**Goal of the exercise**: Go through the material below and keep only the lines that contain the word "Click", copying each of them in full.

======== Material

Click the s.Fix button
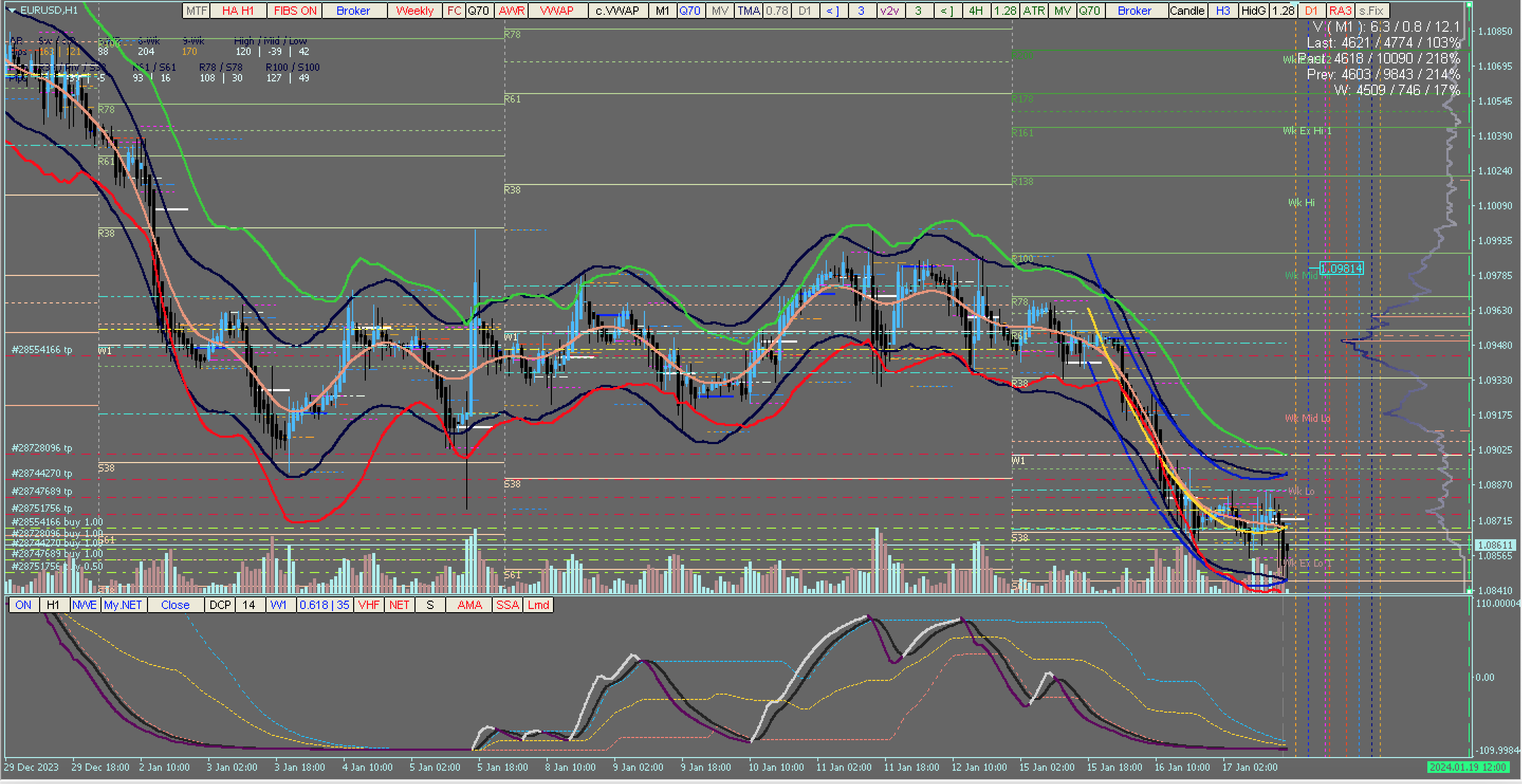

================
======== Material

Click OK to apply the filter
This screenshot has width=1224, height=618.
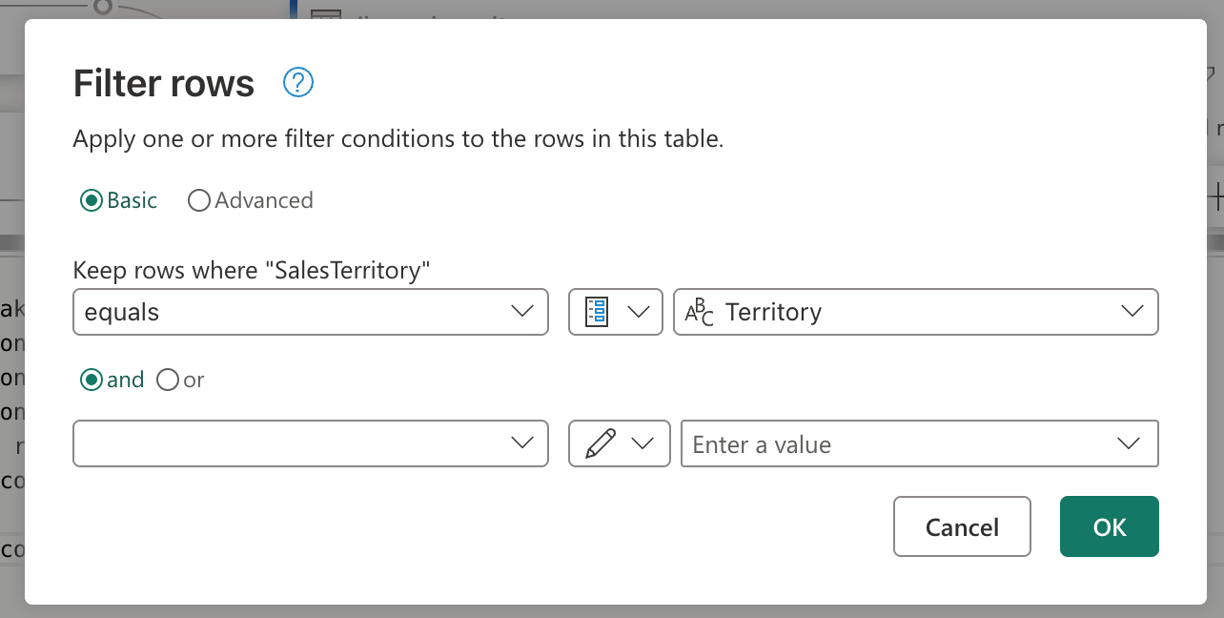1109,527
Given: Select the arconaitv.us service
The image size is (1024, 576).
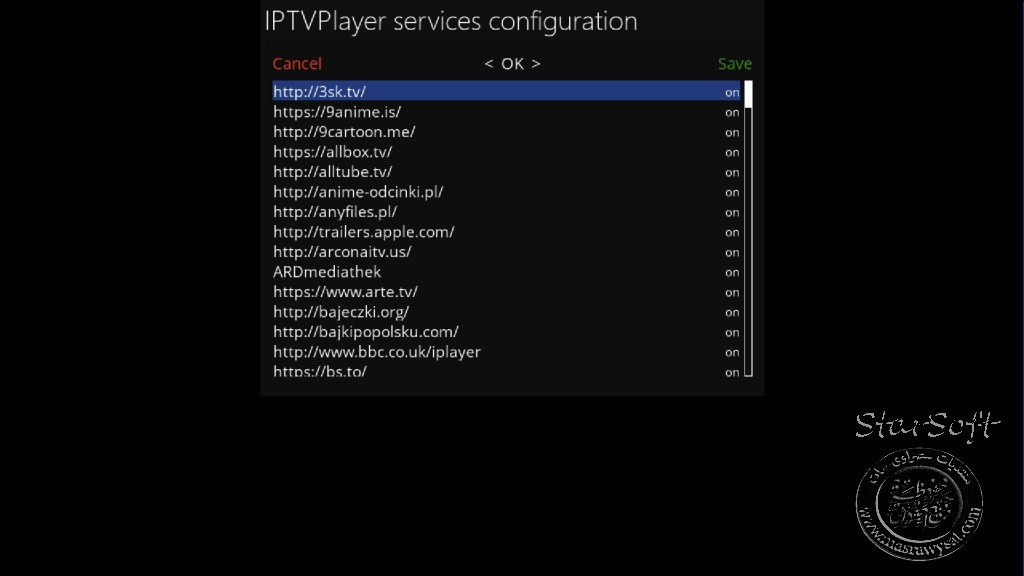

================

**Expected answer**:
Click the s.Fix button
Click OK to apply the filter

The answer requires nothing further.